性格的に優しい人は、じつは、ストレスを溜めやすいという特徴があるのです。
しかし、自分の中にストレスが溜まっていることを、ふだんは周りの人たちに見せようとはしません。「周りの人に余計な心配をかけたら申し訳ない」と言う気持ちが働いて、ストレスが溜まっている様子を意識的に隠してしまうのです。
しかし、本人の心の中ではストレスがどんどん溜まっていきます。つまり、キレてしまうのです。
では、なぜ性格的に優しい人は、ストレスを溜めやすいのでしょう。
それは多くの場合、周りの人たちの言いなりになってしまうことに原因があるように思われます。
たとえば、やしい性格の人は、人からの頼みごとを断れません。内心は「断りたい」と思っていても、「いいですよ」と笑顔で引き受けてしまいがちです。
そのために、イヤなことばかり押し付けられてしまうことが多いのです。
自分の事よりも周りの人たちの事情を優先して考えて行動するために、周りの人たちに振り回されて苦労することもよくあります。また、そのようにして他人のために尽くしているわりには、周りの人たちから軽く扱われてしまうこともあります。
このような状況のためにストレスを溜めやすいのです。
その意味では、平常心を保ちながら安らかに生きていくためには、いい意味で自分を大切にすることも必要ではないかと思います。
イヤなことを「イヤです」と言ったり、周囲の人たちがどのような状況であろうとも、まずは自分がすべきことを優先して考える、といったことです。
そうすればストレスを溜めることがないのでキレることもなく、平常心を保っていけると思います。
どんな相手であれ、言いたいことは言う方がいい
◆礼儀正しく、言いたいことを言う
「言いたいことが、言えない」と言う状況では、欲求不満が溜まります。
そのためにイライラが募り、心の平静も乱れていきます。
親しい友人であれば「言いたいことが、言えない」と言う状況が生まれることはあまりないでしょう。
言いたいことを素直に言い合える相手だからこそ、いい友人でいられます。
しかし、相手が仕事の取引先であったり、おそれ多いほどの偉い人であったりすると、どうしても「言いたいことが、言えない」という状況生まれてしまいます。
「もしこんなことを言ってしまったら、相手を不愉快な思いにさせてしまうのではないか」「失礼なことを言って、相手を怒らせてしまったら大変だ」という気持ちが働いて、「言いたいこと」にブレーキをかけてしまうのです。
しかし、言いたいことを言えずに欲求不満を溜めてしまうよりも、言いたいことを言ってしまう方がいい場合もあると思います。そのコツは「話し方」でしょう。

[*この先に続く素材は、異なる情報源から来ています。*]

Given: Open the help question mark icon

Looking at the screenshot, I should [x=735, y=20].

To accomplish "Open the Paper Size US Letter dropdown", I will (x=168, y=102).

上手な話し方をすれば、言いたいことをはっきり言ったとしても、相手を不愉快にさせることはありません。
また、相手を怒らせることはありません。
・相手の話をよく聞いてから、自分の意見を言う。
・押し付け的な話し方ではなく、「私はこう思うのですが、どうでしょうか」と提案型の話し方をする。
・熱心に、しかしながら礼儀正しい話し方をする。
・自分の都合や利益ばかりを主張しない。相手の立場を気づかいながら、言いたいことを言う。
このようなことが、相手を怒らせないで言いたいことを言う話し方のコツになると思います。
「好意が、ありがた迷惑になることもある」と心得ておく
◆「親切にしないほうが親切」という場合もある
相手にとって良かれと思ったことが、相手から迷惑がられてしまうこともあります。そうなると本人にとってはひどくショックな出来事で、心がかき乱されてしまいます。
ある若い男性が恋人の誕生日にネックレスをプレゼントしました。
彼とすれば、「このネックレスならば、きっと彼女に喜んでもらえるにちがいない」と信じて選んだネックレスだったのです。
しかし、プレゼントを受け取った彼女から、ひどく迷惑そうな表情で、「これは私の趣味じゃない。こんなものもらっても、私には身に着けられない」と言われたと言います。
この出来事は、彼に強いショックを与えました。
それ以降も彼は彼女とつき合っていますが、ただし彼は「気持ちが揺れてしまって、彼女と今後上手くやっていけるか自信がなくなってしまう時がある」と言うのです。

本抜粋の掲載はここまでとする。